## Selected text
** start **

Writers have been so against the idea of there being anything specifically European that it would be tempting - before actually checking - to agree with the poet Renhar that our heritage was not bequeathed to us.
For example, Alain Touraine, the French sociologist, goes against the well known thesis of Max Weber in claiming that the success of countries such as the Netherlands, Britain and the United States, as compared to the Catholic countries, had far more to do with the opening of political systems and elimination of absolute monarchy than with the Protestant ethic - although this, again, may be the sign of the inevitable North-South divide.
Europeans from North and South
The Commission's Forward Studies Unit has an historical, psycho-sociological and socio-religious analysis to put forward here.
Historically speaking, the North South divide reflects the distinction between the Catholic and the reformed churches and, most important, the boundaries of the Roman Empire. Victor Scardigli (Europeans du Nord, Europs du Sud, Futuribles, Paris, March 1992 - p. 3540) suggests that the Reformation occurred in provinces where Roman influence was weak or transitory and that, as a reaction against the centralising effect of a religion which enforced a foreign language (Latin) and an aristocratic culture with pretensions to be universal, it established itself by turning to the ordinary people and using the vernacular, at least in the early days. But the North-South divide cannot be reduced to a difference of religion without knowing whether the religions shaped the culture or vice versa.

** end **

## Dataset entries
** start **

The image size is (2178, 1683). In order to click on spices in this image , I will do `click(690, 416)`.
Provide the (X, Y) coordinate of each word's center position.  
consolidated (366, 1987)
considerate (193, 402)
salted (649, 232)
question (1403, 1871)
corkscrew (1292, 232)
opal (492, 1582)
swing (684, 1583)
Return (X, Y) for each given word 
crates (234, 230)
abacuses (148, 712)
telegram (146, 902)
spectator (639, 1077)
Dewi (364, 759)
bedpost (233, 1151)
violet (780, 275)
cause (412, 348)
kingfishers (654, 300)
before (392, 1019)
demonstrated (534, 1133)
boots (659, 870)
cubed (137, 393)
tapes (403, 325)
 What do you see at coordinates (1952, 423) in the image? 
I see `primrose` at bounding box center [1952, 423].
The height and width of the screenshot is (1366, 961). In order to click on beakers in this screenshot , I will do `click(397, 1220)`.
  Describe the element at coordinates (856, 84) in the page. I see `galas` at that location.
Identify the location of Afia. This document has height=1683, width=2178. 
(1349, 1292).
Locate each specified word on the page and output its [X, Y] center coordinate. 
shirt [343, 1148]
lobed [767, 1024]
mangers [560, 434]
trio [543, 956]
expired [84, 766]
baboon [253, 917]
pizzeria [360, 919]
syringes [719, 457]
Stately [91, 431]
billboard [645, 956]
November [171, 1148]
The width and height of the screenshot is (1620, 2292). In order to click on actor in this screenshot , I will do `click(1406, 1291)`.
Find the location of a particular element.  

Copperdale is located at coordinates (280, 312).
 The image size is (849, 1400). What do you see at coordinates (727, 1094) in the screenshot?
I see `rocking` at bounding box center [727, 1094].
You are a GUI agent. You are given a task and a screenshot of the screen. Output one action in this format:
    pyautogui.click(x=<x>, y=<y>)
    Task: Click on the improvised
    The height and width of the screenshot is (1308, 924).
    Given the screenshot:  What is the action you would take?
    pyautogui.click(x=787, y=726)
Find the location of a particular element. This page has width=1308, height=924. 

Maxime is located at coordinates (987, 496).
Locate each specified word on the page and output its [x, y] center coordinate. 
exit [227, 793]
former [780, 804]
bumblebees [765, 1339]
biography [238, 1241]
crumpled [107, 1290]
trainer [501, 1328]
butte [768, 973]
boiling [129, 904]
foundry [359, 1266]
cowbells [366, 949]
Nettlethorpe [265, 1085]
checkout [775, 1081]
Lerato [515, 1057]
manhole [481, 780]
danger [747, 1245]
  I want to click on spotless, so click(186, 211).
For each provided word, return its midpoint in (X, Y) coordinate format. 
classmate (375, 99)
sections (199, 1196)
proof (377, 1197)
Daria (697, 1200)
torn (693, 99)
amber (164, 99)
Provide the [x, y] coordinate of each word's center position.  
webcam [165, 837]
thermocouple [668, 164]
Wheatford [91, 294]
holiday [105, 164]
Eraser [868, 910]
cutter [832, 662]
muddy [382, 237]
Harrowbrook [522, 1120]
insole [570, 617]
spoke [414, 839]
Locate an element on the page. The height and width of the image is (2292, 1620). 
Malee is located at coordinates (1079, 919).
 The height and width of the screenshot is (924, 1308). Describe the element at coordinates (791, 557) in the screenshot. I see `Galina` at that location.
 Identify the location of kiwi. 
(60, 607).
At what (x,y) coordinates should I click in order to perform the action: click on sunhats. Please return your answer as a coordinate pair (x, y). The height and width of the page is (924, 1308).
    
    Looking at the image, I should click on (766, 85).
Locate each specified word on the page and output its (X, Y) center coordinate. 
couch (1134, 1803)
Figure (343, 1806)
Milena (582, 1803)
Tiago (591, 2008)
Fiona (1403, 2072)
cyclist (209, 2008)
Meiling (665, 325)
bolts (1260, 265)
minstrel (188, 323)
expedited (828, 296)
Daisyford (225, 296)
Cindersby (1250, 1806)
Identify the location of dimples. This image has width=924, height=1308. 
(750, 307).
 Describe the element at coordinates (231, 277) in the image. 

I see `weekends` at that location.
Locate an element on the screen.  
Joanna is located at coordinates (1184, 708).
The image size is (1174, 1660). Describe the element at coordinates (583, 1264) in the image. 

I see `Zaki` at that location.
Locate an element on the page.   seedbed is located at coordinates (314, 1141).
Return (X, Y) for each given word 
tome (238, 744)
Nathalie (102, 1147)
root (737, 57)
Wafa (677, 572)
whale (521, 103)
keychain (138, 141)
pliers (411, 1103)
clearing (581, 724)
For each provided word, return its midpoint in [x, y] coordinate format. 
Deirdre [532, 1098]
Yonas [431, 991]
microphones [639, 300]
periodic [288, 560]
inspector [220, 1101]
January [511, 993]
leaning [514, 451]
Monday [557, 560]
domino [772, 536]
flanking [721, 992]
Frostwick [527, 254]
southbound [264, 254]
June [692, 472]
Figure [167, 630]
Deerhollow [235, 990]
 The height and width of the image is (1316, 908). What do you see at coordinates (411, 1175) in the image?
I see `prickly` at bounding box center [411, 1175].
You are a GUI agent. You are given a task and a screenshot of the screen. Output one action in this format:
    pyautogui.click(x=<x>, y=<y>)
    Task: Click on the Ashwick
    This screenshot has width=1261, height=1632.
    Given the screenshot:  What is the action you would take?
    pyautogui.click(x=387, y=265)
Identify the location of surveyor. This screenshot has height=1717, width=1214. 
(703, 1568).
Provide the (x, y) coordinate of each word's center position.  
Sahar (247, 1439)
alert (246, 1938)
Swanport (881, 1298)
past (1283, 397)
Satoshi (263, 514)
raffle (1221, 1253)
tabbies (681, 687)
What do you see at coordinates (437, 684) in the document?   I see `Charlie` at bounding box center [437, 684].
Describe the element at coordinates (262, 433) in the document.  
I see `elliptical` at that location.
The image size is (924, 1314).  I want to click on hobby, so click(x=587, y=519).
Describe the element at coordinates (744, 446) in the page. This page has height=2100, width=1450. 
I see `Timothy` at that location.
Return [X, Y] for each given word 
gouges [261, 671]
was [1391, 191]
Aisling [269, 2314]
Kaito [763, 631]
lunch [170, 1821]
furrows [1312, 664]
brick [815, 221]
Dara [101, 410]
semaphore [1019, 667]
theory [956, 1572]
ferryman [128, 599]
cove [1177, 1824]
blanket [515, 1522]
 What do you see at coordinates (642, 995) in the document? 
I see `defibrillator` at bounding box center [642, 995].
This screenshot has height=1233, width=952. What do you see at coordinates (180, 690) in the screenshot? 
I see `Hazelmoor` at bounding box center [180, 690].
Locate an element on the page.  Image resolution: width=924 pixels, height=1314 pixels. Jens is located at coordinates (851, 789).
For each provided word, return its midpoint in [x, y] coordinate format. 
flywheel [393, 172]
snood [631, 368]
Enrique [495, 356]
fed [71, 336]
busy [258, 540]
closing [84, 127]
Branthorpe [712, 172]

** end **

## Set exercise 1
In the text on Europe's North-South divide, where does Victor Scardigli suggest the Reformation occurred?
## Set exercise 2
From the records, copy the lines starting with the line that contains "trio [543, 956]" and going on through the line that contains "classmate (375, 99)", without changing any of them.

## Response 1
In provinces where Roman influence was weak or transitory.

## Response 2
trio [543, 956]
expired [84, 766]
baboon [253, 917]
pizzeria [360, 919]
syringes [719, 457]
Stately [91, 431]
billboard [645, 956]
November [171, 1148]
The width and height of the screenshot is (1620, 2292). In order to click on actor in this screenshot , I will do `click(1406, 1291)`.
Find the location of a particular element.  

Copperdale is located at coordinates (280, 312).
 The image size is (849, 1400). What do you see at coordinates (727, 1094) in the screenshot?
I see `rocking` at bounding box center [727, 1094].
You are a GUI agent. You are given a task and a screenshot of the screen. Output one action in this format:
    pyautogui.click(x=<x>, y=<y>)
    Task: Click on the improvised
    The height and width of the screenshot is (1308, 924).
    Given the screenshot:  What is the action you would take?
    pyautogui.click(x=787, y=726)
Find the location of a particular element. This page has width=1308, height=924. 

Maxime is located at coordinates (987, 496).
Locate each specified word on the page and output its [x, y] center coordinate. 
exit [227, 793]
former [780, 804]
bumblebees [765, 1339]
biography [238, 1241]
crumpled [107, 1290]
trainer [501, 1328]
butte [768, 973]
boiling [129, 904]
foundry [359, 1266]
cowbells [366, 949]
Nettlethorpe [265, 1085]
checkout [775, 1081]
Lerato [515, 1057]
manhole [481, 780]
danger [747, 1245]
  I want to click on spotless, so click(186, 211).
For each provided word, return its midpoint in (X, Y) coordinate format. 
classmate (375, 99)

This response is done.